Engineers at MIT have figured out a way to deal with virus that is better than just killing them: they’re putting them to work. The researchers have developed a new technique wherein a key component of a microscopic battery is assembled by viruses, allowing for the cheap and simple construction of very small power sources.
The research, first published in the journal The Proceedings of the National Academy of Sciences, builds on earlier work by the MIT group involving viruses. In the earlier experiments the scientists genetically engineered viruses to make a protein skin that attracts bits of metal. In the new experiment, the researchers put that skill to work by having the viruses build a specific part of a larger machine.
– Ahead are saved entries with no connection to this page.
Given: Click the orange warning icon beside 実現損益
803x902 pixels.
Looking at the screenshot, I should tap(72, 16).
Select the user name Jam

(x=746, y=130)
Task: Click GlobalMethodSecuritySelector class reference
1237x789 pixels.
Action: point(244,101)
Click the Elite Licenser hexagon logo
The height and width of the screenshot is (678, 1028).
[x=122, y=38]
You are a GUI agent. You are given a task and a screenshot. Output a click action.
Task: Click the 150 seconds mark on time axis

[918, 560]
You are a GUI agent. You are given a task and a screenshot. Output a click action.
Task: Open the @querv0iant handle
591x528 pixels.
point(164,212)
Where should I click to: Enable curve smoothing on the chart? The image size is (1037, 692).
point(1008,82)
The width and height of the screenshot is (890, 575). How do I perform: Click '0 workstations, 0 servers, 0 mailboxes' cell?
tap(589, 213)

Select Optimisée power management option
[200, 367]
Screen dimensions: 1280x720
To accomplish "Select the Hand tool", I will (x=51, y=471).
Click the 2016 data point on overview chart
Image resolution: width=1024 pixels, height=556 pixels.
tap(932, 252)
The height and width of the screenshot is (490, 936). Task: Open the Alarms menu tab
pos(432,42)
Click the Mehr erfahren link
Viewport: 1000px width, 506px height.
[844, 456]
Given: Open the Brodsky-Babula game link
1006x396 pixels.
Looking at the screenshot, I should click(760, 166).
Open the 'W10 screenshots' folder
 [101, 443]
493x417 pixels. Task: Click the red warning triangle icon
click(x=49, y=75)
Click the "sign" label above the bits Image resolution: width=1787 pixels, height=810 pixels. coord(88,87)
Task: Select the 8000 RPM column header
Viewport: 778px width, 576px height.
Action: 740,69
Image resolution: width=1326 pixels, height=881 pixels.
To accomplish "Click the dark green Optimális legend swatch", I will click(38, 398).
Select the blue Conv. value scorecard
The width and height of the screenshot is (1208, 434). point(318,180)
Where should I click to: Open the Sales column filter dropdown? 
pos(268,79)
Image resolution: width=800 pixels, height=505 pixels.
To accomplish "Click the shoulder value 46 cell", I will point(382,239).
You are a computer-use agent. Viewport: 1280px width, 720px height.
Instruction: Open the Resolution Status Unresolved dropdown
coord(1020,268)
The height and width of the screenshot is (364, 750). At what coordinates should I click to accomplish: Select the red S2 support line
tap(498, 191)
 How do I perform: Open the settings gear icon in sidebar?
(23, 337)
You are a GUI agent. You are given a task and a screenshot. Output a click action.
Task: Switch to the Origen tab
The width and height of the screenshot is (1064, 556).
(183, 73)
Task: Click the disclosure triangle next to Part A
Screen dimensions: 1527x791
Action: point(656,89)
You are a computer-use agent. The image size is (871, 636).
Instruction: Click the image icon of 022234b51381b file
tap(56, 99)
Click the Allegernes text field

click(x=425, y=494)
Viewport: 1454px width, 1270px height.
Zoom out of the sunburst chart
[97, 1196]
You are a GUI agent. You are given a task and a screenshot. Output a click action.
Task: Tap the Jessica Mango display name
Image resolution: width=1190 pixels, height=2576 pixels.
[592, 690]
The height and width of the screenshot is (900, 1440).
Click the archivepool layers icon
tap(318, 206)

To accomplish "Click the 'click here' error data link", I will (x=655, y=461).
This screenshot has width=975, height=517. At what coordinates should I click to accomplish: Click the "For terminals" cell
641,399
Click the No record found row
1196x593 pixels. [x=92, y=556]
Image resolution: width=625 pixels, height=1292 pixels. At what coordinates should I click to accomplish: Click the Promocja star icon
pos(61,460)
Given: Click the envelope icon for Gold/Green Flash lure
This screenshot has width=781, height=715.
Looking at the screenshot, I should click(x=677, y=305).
Batteries are composed of four key components, an anode and cathode that form the positive and negative poles, an electrolyte that transfers the electric charge between them, and a separator to keep the anode and cathode apart. In the MIT experiment, two polymer layers that would serve as the electrolyte and the separator were lain on top of a four micrometer wide post. The genetically engineered viruses were then encouraged to grow on top of those layers, where they would attract a metal, in this case cobalt oxide, which would serve as the anode. The researchers still haven’t engineered a virus to make the cathode, but that is clearly the next step.
The whole process is especially attractive because of its easy and low cost. The problem is application. Right now, there are no devices that require a battery one tenth the width of a human hair. However, in the future these small batteries could serve as the primary power source for a wide range of nanotechnology. Which is good, because in these days of green energy we wouldn’t want our nanotechnology running on coal or oil.